*Description of the task*:
Every line below that holds the string "agent" must be copied.
Exercise data below:
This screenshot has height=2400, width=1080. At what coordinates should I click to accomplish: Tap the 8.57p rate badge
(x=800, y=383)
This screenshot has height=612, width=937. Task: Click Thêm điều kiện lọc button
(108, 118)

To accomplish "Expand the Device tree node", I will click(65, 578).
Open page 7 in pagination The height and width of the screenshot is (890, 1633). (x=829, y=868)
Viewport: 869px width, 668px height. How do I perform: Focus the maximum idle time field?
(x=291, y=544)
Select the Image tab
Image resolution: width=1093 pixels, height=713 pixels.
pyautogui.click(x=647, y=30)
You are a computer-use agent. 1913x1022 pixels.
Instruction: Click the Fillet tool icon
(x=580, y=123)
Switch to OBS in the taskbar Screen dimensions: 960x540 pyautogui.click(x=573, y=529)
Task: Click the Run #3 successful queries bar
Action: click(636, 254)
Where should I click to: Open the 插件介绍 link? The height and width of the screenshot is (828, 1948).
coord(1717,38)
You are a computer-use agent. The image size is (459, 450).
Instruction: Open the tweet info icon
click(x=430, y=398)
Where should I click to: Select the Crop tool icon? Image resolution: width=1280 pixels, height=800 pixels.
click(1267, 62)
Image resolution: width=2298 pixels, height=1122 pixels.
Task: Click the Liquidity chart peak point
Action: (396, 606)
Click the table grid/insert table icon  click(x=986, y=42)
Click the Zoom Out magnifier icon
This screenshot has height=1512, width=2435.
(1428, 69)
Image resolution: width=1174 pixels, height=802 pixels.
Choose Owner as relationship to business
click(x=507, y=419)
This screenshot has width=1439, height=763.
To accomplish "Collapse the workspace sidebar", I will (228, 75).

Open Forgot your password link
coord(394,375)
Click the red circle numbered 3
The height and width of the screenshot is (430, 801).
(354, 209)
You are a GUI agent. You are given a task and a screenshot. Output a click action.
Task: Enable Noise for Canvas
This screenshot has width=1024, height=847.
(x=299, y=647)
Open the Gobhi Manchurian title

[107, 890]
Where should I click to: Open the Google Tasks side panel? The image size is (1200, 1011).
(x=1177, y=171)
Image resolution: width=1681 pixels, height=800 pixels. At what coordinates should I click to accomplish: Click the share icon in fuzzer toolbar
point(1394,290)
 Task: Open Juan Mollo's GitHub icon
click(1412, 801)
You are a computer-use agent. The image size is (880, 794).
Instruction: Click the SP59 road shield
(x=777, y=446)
End of Exercise data.
*Exercise response*:
You are a computer-use agent. 1913x1022 pixels.
You are a computer-use agent. The image size is (459, 450).
You are a GUI agent. You are given a task and a screenshot. Output a click action.
You are a computer-use agent. The image size is (880, 794).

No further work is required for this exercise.